#### Provided text
Changing how RBs are valued

Jerry Jones said this about the position in 2019 during Ezekiel Elliott's contract holdout. "The point is, you don't have to have a rushing champion to win a Super Bowl … Emmitt (Smith) was the first one to do it. That's one of the dilemmas at running back is that the league knows that you can win Super Bowls and not have Emmitt Smith back there or not have Zeke (Elliott) back there."

McCaffrey winning a Super Bowl as the best running back in the league, and the highest-paid player at the position may not flip that theory on its head. But, it would mark the biggest win for the running back position in a long time. 

This offseason star running backs met on zoom to discuss the financial state of the position in the midst of a wave of unhappy RBs (Saquon Barkley, Josh Jacobs and Tony Pollard were franchise tagged while Austin Ekeler and Jonathan Taylor requested trades). The RB franchise tag was worth less in 2023 ($10.1 million) than it was in 2015 ($11.0 million).

#### Given data
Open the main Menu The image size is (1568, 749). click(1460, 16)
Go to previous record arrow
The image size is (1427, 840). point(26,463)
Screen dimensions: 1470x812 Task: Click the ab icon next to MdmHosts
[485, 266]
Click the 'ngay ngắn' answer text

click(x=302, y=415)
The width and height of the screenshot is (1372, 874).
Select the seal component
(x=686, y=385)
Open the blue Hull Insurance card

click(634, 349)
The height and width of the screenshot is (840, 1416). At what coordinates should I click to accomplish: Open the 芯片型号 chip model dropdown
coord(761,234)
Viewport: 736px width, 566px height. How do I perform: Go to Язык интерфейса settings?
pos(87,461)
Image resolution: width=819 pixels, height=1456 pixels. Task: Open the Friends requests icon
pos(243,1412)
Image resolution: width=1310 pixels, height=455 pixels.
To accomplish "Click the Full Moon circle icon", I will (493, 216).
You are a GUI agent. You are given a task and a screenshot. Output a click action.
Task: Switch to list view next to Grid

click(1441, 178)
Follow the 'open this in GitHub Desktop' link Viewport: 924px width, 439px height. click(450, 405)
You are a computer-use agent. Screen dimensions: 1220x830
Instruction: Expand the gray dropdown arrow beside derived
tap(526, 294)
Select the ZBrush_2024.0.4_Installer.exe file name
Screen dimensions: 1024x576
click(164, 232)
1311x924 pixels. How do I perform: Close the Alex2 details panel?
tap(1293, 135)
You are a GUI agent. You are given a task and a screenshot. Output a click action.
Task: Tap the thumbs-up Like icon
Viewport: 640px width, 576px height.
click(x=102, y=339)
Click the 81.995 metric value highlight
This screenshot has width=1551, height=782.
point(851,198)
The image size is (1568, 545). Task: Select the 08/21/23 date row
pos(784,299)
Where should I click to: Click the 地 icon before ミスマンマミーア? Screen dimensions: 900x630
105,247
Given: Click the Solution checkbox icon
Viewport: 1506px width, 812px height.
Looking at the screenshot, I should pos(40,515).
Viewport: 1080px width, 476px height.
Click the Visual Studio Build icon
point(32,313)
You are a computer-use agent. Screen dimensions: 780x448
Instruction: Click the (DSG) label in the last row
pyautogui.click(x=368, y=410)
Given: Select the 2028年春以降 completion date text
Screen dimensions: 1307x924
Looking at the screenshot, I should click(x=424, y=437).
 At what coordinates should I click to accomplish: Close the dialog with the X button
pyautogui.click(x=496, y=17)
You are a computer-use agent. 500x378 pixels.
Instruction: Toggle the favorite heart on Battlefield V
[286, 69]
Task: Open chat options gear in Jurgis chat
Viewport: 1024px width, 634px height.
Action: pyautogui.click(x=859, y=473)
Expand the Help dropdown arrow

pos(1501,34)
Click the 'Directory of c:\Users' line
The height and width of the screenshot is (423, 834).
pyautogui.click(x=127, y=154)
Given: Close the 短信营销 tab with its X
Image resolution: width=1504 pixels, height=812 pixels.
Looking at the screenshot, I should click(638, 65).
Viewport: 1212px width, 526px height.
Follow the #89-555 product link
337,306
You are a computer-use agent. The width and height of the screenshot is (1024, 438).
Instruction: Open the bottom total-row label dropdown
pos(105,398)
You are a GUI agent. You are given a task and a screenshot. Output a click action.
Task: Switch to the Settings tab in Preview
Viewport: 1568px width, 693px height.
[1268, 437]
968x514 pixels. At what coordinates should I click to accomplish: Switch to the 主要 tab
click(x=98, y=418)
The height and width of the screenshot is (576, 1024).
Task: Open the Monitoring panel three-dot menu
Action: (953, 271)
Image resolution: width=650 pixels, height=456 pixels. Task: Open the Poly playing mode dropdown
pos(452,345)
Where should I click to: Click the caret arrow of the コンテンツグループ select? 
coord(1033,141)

#### Exercise set
1. Translate into Spanish this sentence from the running back text: "The RB franchise tag was worth less in 2023 ($10.1 million) than it was in 2015 ($11.0 million)."
2. According to the running back text, which two running backs requested trades this offseason?
3. Reproduce the running back text from "Changing how RBs" up to and including "a long time.".

#### Expected answers
1. La etiqueta de jugador franquicia para los corredores (RB) valía menos en 2023 (10,1 millones de dólares) que en 2015 (11,0 millones de dólares).

2. Austin Ekeler and Jonathan Taylor.

3.
Changing how RBs are valued

Jerry Jones said this about the position in 2019 during Ezekiel Elliott's contract holdout. "The point is, you don't have to have a rushing champion to win a Super Bowl … Emmitt (Smith) was the first one to do it. That's one of the dilemmas at running back is that the league knows that you can win Super Bowls and not have Emmitt Smith back there or not have Zeke (Elliott) back there."

McCaffrey winning a Super Bowl as the best running back in the league, and the highest-paid player at the position may not flip that theory on its head. But, it would mark the biggest win for the running back position in a long time.